- **What to do**
Retype the line with "You are a computer-use agent. Viewport: 747px" exactly. Then retype every line after it through the end of the entries below, and nothing more, leaving out pictures.

[Collected data]

+--

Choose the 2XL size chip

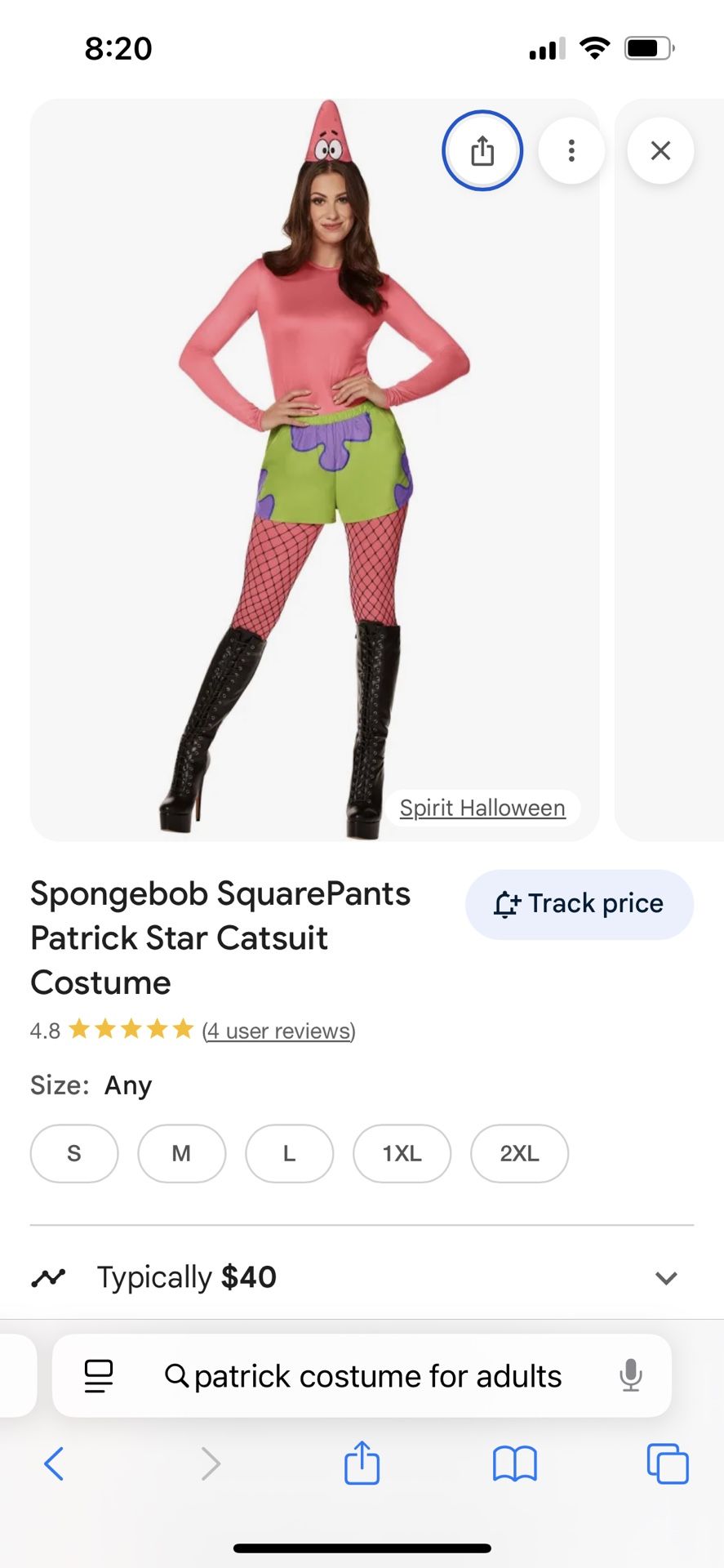coord(519,1153)
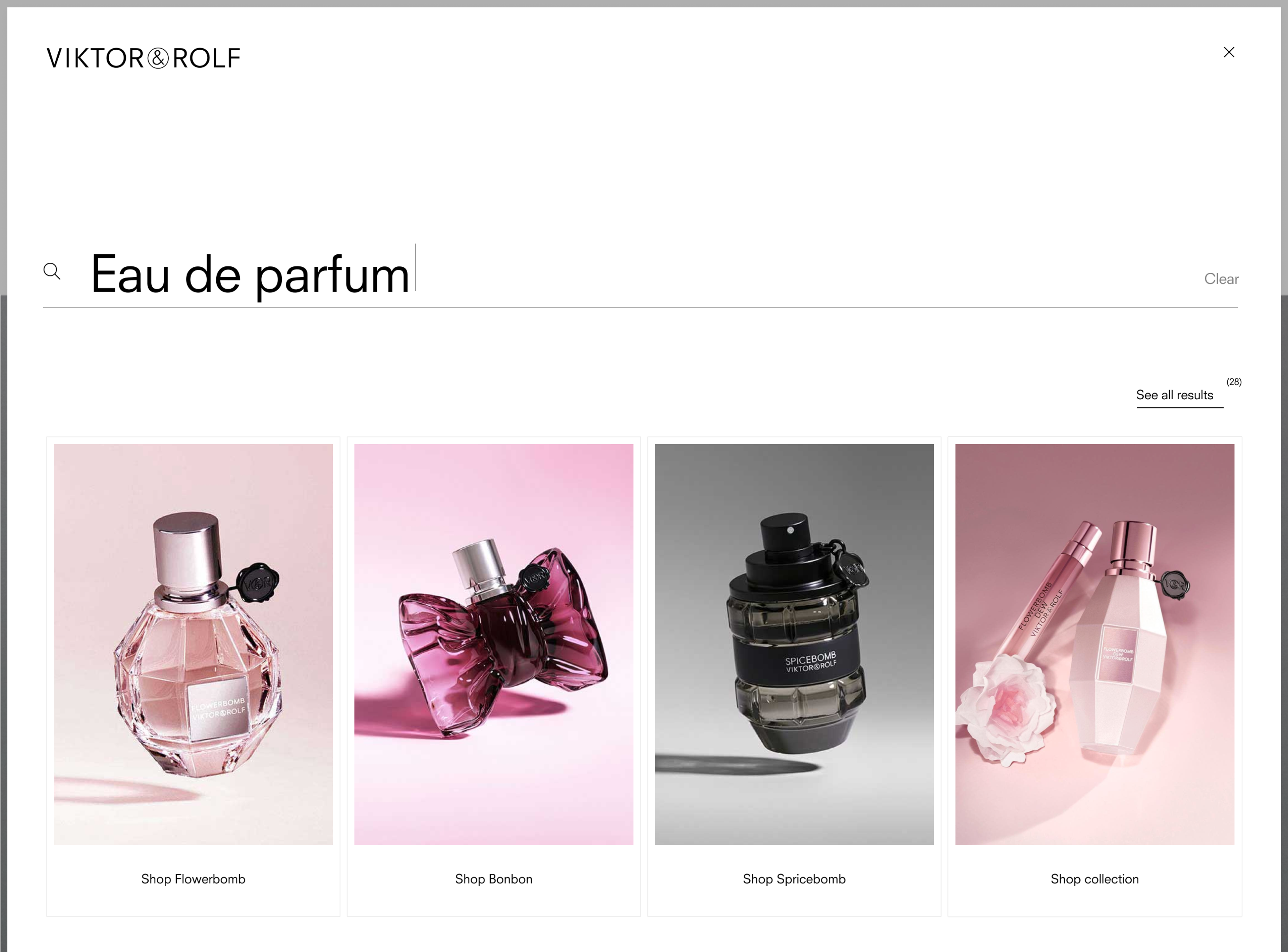Open See all results link
This screenshot has height=952, width=1288.
coord(1175,395)
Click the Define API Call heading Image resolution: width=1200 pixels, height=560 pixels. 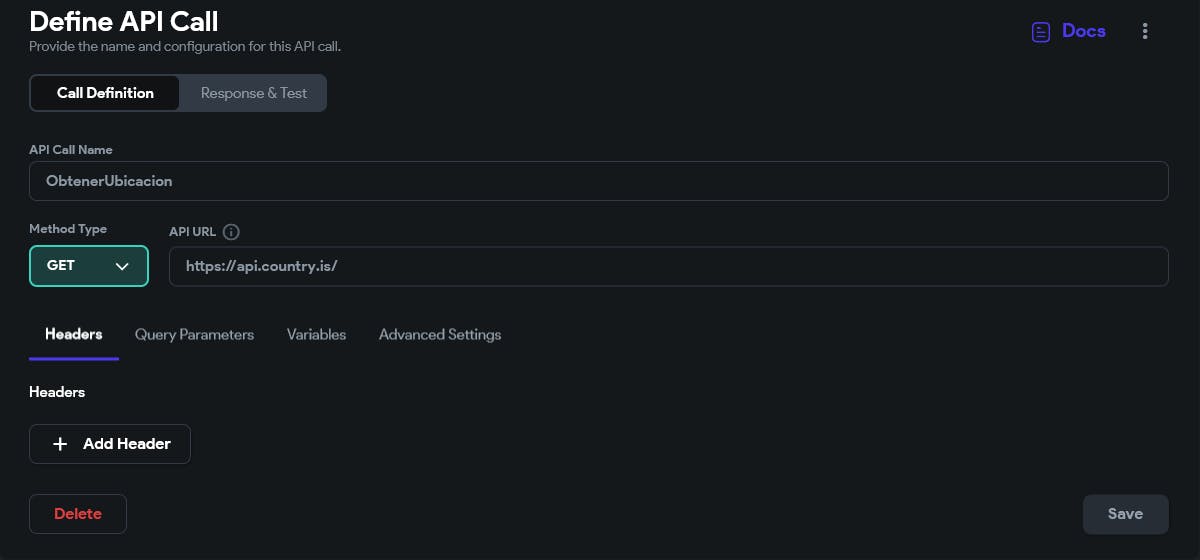point(124,20)
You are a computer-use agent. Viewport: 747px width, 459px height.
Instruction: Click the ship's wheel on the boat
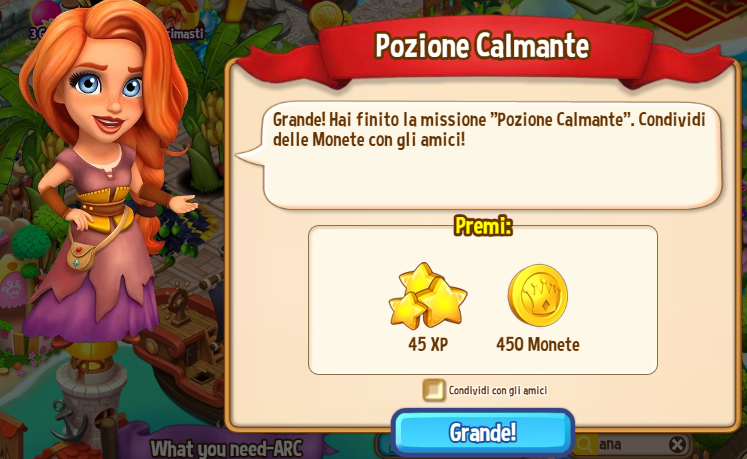point(179,302)
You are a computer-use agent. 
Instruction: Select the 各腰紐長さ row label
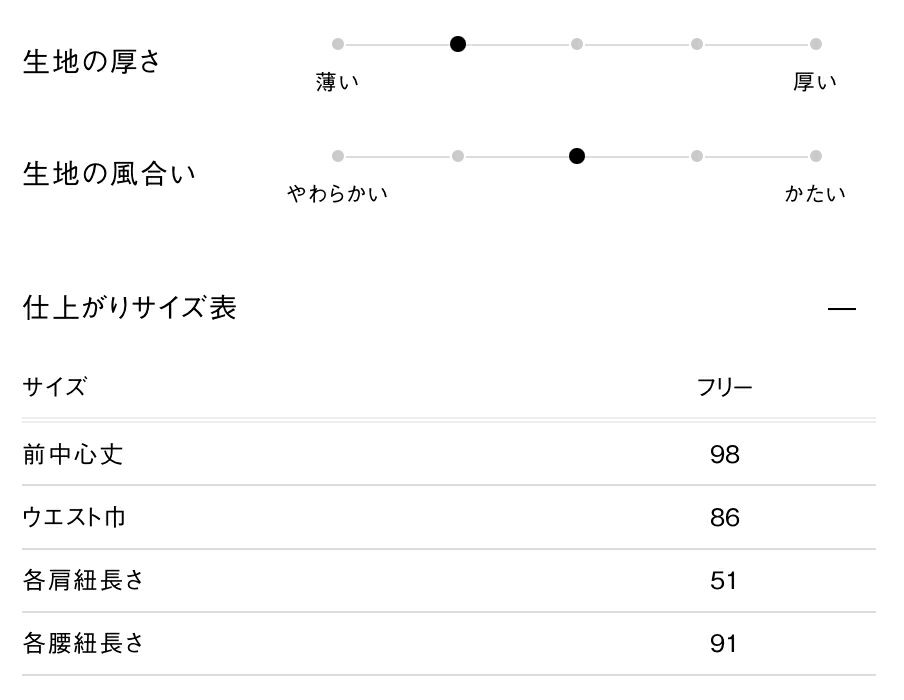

+--

- **Response to this task**
You are a computer-use agent. Viewport: 747px width, 459px height.
Instruction: Click the ship's wheel on the boat
point(179,302)
You are a computer-use agent. 
Instruction: Select the 各腰紐長さ row label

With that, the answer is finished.